Transcribe exactly the lines from the first line of the records through the line containing "The height and", and leave out every picture.

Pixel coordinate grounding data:
******************************
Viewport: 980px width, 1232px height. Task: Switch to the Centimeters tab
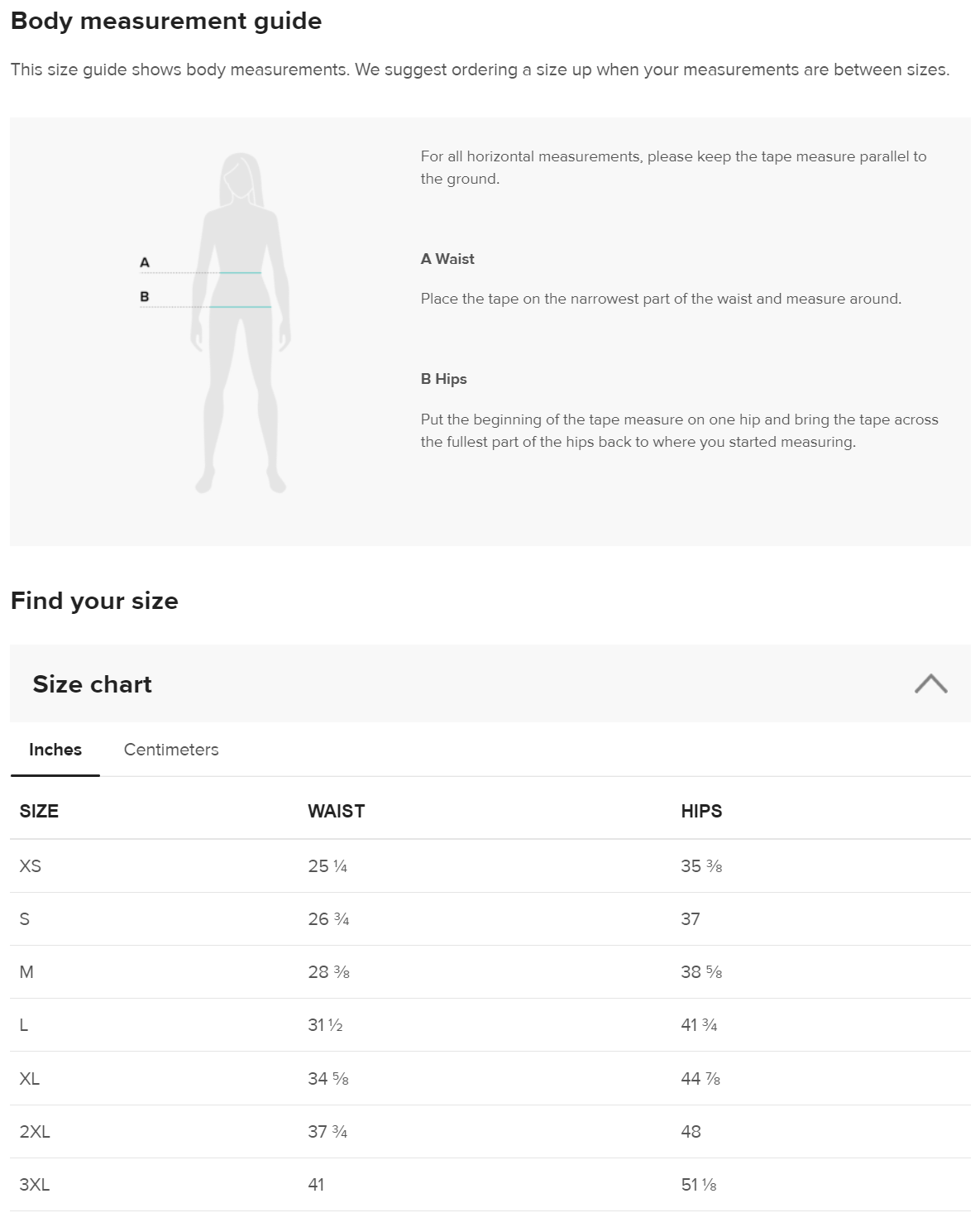tap(171, 750)
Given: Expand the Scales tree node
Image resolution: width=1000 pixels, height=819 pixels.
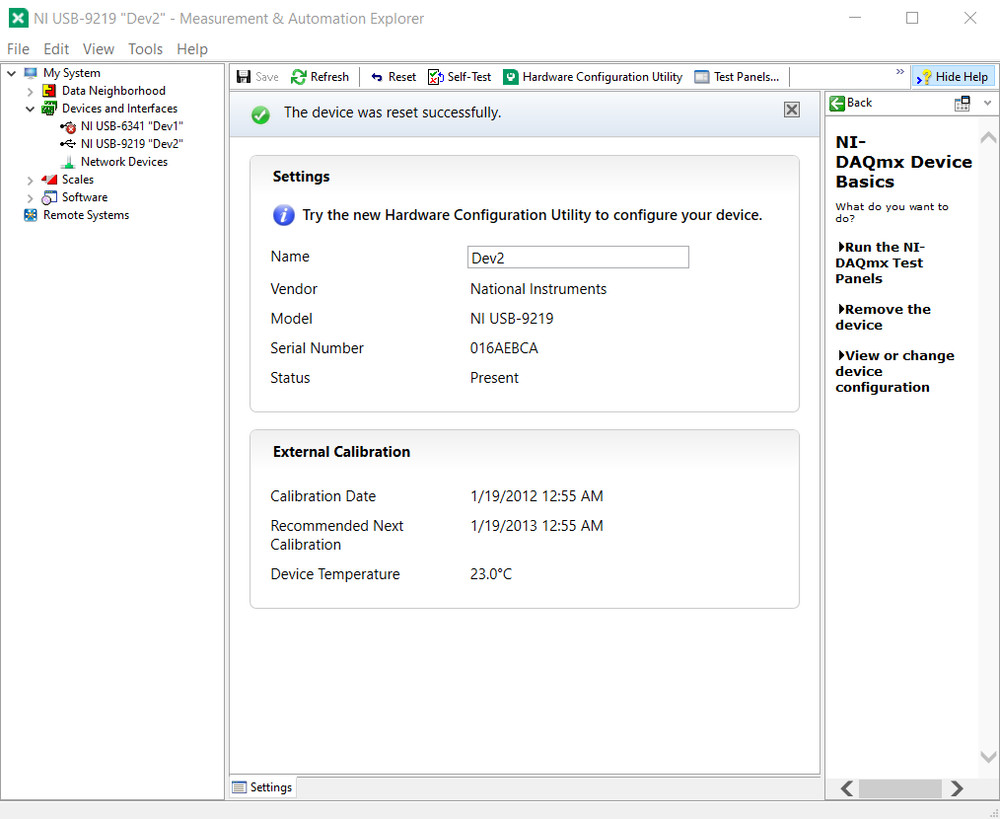Looking at the screenshot, I should [30, 180].
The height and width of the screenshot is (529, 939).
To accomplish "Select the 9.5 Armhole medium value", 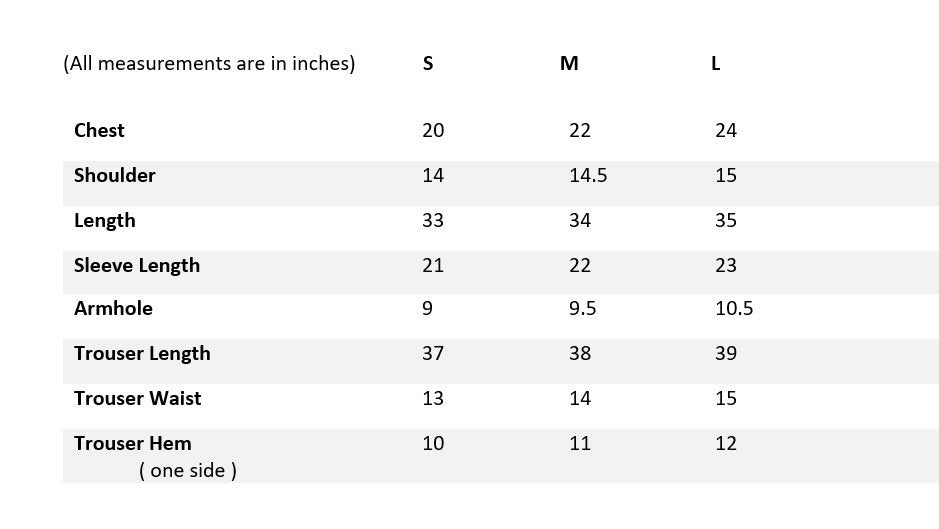I will pyautogui.click(x=582, y=309).
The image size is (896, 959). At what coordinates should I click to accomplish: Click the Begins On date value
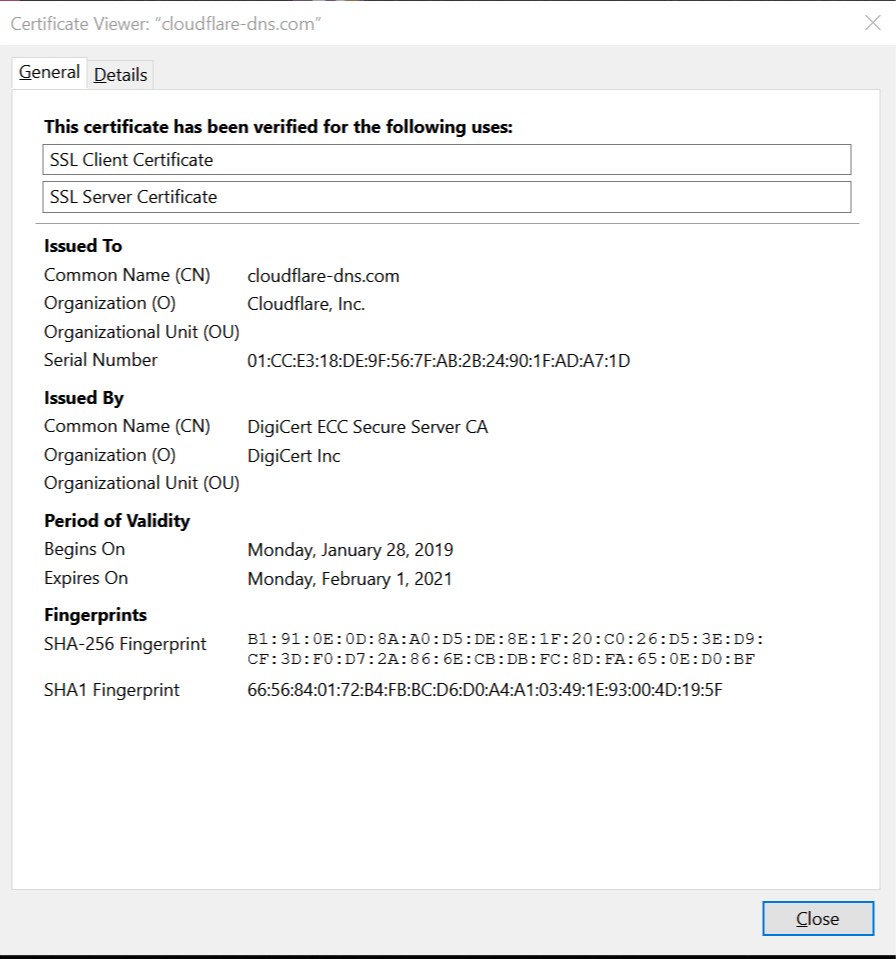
******************************
• _Exercise response_
Viewport: 980px width, 1232px height. Task: Switch to the Centimeters tab
tap(171, 750)
Given: Expand the Scales tree node
Image resolution: width=1000 pixels, height=819 pixels.
Looking at the screenshot, I should [30, 180].
The height and width of the screenshot is (529, 939).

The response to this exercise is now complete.